There’s a more dramatically wrong numerical issue towards the end of the story, though:
The medications tamoxifen and raloxifene can also drive down the risk of breast cancer in those at higher than average risk. They come with side effects such as an increased risk of deep-vein thrombosis or pulmonary embolism, and their powers of risk reduction are actually pretty modest: If 1000 women took either tamoxifen or raloxifene for five years, eight breast cancers would be prevented.
By comparison, regular physical activity is powerful.
Using relative risk reduction for the (potential) benefits of exercise and absolute risk reduction for the benefits of the drugs is misleading. Using the breast cancer risk assessment tool from the National Cancer Institute, the five-year breast cancer risk for a typical 60 year old is perhaps 2%. That agrees with the study’s 2000 cases in 52000 women followed for at least nine years. If 1000 women with that level of risk took up regular exercise for five years, and if the benefits were real, two breast cancers would be prevented.

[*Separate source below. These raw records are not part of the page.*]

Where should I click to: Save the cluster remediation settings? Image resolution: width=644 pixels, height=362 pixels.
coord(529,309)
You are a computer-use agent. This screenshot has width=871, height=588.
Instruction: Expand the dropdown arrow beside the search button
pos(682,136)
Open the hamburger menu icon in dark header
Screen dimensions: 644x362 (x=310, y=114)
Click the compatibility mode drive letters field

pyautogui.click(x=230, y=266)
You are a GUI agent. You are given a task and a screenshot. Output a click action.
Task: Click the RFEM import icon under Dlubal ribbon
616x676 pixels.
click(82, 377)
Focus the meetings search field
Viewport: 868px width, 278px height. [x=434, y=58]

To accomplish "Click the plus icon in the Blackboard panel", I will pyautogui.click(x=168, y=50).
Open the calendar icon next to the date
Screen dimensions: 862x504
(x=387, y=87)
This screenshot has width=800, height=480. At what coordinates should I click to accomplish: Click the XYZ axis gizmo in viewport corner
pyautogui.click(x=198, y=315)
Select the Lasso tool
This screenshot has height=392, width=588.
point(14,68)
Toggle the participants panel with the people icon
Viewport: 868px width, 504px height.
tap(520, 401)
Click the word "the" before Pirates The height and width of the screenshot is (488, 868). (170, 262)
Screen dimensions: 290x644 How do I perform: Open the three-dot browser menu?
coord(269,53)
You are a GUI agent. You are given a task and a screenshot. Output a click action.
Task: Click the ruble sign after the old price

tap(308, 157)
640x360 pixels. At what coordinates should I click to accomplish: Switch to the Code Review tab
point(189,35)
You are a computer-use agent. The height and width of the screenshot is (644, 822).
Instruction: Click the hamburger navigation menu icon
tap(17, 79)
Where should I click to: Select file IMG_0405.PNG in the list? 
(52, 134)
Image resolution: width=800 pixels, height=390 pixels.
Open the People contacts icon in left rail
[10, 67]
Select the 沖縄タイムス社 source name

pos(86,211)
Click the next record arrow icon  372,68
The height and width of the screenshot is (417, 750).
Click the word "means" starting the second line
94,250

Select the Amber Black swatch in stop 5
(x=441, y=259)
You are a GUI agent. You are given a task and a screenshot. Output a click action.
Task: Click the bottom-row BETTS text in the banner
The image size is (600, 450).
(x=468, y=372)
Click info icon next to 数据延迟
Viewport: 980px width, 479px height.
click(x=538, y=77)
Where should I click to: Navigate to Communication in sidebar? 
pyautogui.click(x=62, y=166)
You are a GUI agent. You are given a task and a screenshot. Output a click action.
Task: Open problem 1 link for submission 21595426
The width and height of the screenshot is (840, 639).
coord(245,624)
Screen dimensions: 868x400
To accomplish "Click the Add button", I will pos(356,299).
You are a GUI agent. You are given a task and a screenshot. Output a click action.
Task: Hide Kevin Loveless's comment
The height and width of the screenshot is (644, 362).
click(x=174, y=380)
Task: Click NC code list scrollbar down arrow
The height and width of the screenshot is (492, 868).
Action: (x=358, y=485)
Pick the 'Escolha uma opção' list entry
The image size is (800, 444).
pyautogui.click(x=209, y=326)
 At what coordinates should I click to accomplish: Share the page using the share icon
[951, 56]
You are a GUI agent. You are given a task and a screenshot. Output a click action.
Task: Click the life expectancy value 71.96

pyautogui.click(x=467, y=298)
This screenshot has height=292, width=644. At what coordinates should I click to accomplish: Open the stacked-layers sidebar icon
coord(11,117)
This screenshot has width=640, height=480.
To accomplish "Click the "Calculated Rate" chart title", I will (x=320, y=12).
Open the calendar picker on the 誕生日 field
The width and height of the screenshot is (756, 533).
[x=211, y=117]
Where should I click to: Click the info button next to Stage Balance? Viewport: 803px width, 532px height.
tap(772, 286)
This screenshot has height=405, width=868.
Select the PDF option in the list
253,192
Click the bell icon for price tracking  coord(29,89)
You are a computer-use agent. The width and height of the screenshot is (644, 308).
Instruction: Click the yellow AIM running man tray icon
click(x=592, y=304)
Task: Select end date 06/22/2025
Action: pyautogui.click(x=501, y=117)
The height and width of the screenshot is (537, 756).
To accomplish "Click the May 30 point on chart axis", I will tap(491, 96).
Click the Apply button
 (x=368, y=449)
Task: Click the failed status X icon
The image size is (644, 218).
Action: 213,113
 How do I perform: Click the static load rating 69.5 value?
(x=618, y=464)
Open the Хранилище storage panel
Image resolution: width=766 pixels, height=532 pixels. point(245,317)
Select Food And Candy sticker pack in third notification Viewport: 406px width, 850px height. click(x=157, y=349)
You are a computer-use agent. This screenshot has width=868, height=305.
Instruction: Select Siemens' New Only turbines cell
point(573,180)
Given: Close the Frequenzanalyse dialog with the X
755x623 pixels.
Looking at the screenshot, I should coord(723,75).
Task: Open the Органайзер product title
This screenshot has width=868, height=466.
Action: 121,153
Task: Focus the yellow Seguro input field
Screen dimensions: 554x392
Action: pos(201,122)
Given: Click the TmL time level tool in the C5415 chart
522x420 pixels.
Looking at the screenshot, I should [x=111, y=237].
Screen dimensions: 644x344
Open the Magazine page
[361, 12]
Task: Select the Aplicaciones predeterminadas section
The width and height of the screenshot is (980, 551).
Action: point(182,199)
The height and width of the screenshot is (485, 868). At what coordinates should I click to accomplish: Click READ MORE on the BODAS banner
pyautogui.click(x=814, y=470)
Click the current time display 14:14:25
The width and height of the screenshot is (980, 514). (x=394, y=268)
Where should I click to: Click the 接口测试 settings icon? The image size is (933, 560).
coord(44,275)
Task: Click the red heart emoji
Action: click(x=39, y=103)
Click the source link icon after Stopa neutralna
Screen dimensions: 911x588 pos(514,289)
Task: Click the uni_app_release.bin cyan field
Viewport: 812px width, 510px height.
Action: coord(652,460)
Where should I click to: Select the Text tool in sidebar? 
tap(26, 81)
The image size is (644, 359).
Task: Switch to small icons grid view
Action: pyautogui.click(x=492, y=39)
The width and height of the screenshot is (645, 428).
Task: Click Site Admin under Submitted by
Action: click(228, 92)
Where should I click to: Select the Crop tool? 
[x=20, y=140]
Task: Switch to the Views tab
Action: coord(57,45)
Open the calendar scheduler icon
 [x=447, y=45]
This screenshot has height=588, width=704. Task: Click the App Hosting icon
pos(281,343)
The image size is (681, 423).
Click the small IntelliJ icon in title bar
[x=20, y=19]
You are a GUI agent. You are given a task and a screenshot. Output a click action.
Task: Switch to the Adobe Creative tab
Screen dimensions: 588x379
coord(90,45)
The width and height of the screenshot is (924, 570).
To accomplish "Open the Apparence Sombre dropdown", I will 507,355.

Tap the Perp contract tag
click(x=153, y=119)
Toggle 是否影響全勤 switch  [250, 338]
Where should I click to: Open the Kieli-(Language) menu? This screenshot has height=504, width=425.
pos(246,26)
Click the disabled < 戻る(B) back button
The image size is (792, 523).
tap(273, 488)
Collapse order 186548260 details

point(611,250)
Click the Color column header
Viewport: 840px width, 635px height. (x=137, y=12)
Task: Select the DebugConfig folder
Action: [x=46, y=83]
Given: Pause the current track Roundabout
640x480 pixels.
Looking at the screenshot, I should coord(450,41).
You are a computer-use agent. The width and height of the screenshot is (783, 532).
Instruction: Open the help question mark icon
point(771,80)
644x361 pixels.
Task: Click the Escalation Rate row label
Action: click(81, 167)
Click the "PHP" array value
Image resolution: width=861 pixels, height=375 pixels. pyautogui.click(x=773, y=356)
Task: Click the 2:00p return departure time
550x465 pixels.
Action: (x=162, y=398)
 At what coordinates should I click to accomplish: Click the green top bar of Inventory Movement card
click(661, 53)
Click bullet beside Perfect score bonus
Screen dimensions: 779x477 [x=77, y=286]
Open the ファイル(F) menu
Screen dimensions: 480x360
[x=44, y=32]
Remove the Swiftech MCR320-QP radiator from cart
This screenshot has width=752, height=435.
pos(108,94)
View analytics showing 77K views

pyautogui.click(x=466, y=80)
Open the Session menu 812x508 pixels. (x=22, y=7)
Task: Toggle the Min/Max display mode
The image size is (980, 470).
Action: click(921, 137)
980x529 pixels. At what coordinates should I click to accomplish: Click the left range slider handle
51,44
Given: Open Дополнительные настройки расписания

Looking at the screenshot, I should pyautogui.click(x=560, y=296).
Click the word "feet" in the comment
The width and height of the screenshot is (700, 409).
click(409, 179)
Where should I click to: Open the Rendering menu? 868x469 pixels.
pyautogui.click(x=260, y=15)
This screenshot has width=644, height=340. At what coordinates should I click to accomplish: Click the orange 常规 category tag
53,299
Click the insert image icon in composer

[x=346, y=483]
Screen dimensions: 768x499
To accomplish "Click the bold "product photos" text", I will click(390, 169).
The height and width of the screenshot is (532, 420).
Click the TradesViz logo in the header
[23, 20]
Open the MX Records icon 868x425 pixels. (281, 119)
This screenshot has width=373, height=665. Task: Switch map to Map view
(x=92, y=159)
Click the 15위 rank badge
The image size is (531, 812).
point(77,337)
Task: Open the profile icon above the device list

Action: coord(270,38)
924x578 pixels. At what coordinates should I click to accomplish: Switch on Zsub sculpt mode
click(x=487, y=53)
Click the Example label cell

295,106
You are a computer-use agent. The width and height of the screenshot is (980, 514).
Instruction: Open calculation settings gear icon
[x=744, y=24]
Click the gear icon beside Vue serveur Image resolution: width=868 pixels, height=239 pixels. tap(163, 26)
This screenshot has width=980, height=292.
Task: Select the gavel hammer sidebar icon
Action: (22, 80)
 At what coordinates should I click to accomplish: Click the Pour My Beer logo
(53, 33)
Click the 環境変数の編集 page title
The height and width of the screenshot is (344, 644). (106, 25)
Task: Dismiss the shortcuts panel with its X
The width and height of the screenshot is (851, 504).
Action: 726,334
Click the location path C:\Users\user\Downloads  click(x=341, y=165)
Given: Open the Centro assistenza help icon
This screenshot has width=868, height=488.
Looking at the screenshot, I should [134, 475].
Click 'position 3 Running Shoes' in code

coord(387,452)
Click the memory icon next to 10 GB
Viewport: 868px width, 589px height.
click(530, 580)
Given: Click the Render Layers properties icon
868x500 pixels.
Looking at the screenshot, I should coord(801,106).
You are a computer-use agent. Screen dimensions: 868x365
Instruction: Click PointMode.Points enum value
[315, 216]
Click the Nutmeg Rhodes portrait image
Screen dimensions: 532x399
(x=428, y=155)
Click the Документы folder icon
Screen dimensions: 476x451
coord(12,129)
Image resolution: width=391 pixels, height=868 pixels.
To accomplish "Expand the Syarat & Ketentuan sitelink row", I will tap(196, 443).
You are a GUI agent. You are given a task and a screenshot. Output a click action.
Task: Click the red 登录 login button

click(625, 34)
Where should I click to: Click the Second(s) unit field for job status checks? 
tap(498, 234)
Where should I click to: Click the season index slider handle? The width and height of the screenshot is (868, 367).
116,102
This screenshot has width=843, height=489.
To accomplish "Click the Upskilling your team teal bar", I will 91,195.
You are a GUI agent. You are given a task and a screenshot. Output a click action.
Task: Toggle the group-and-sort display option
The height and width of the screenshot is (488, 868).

Exercise is much less powerful than the drugs, but it’s cheap, doesn’t require a doctor’s prescription, and the side-effects on other diseases are beneficial, not harmful.
Thomas Lumley (@tslumley) is Professor of Biostatistics at the University of Auckland. His research interests include semiparametric models, survey sampling, statistical computing, foundations of statistics, and whatever methodological problems his medical collaborators come up with. He also blogs at Biased and Inefficient See all posts by Thomas Lumley »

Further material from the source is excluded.